▶ Saved data entries:
========================================

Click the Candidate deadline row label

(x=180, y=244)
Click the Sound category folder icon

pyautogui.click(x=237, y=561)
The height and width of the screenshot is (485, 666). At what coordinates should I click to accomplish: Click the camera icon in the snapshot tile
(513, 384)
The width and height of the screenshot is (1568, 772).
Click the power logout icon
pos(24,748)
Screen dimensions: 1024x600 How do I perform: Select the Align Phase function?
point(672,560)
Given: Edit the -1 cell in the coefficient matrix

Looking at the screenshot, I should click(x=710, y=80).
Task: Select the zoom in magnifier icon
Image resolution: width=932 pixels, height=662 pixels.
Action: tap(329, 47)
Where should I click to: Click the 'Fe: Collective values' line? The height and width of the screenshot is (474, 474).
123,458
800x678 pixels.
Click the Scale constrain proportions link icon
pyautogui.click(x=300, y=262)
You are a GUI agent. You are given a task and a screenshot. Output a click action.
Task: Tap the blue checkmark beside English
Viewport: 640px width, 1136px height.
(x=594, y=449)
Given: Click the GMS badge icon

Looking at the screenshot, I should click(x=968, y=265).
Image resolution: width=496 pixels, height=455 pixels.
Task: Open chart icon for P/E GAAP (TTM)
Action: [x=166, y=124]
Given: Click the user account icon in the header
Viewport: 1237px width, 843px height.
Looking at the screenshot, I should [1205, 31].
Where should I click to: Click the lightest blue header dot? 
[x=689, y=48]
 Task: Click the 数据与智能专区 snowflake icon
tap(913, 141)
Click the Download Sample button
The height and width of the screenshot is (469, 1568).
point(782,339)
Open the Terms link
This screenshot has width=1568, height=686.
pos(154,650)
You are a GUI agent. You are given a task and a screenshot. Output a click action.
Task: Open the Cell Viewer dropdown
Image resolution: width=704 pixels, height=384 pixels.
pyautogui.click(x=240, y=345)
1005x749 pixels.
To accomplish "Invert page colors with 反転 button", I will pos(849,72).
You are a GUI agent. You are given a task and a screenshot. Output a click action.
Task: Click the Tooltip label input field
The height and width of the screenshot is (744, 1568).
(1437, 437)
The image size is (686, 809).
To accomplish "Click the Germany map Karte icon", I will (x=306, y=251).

========================================

▶ Prompt: Write each line of the data above out again without altering a word.

▶ Response to this task:
Click the Candidate deadline row label

(x=180, y=244)
Click the Sound category folder icon

pyautogui.click(x=237, y=561)
The height and width of the screenshot is (485, 666). At what coordinates should I click to accomplish: Click the camera icon in the snapshot tile
(513, 384)
The width and height of the screenshot is (1568, 772).
Click the power logout icon
pos(24,748)
Screen dimensions: 1024x600 How do I perform: Select the Align Phase function?
point(672,560)
Given: Edit the -1 cell in the coefficient matrix

Looking at the screenshot, I should click(x=710, y=80).
Task: Select the zoom in magnifier icon
Image resolution: width=932 pixels, height=662 pixels.
Action: tap(329, 47)
Where should I click to: Click the 'Fe: Collective values' line? The height and width of the screenshot is (474, 474).
123,458
800x678 pixels.
Click the Scale constrain proportions link icon
pyautogui.click(x=300, y=262)
You are a GUI agent. You are given a task and a screenshot. Output a click action.
Task: Tap the blue checkmark beside English
Viewport: 640px width, 1136px height.
(x=594, y=449)
Given: Click the GMS badge icon

Looking at the screenshot, I should click(x=968, y=265).
Image resolution: width=496 pixels, height=455 pixels.
Task: Open chart icon for P/E GAAP (TTM)
Action: [x=166, y=124]
Given: Click the user account icon in the header
Viewport: 1237px width, 843px height.
Looking at the screenshot, I should [1205, 31].
Where should I click to: Click the lightest blue header dot? 
[x=689, y=48]
 Task: Click the 数据与智能专区 snowflake icon
tap(913, 141)
Click the Download Sample button
The height and width of the screenshot is (469, 1568).
point(782,339)
Open the Terms link
This screenshot has width=1568, height=686.
pos(154,650)
You are a GUI agent. You are given a task and a screenshot. Output a click action.
Task: Open the Cell Viewer dropdown
Image resolution: width=704 pixels, height=384 pixels.
pyautogui.click(x=240, y=345)
1005x749 pixels.
To accomplish "Invert page colors with 反転 button", I will pos(849,72).
You are a GUI agent. You are given a task and a screenshot. Output a click action.
Task: Click the Tooltip label input field
The height and width of the screenshot is (744, 1568).
(1437, 437)
The image size is (686, 809).
To accomplish "Click the Germany map Karte icon", I will (x=306, y=251).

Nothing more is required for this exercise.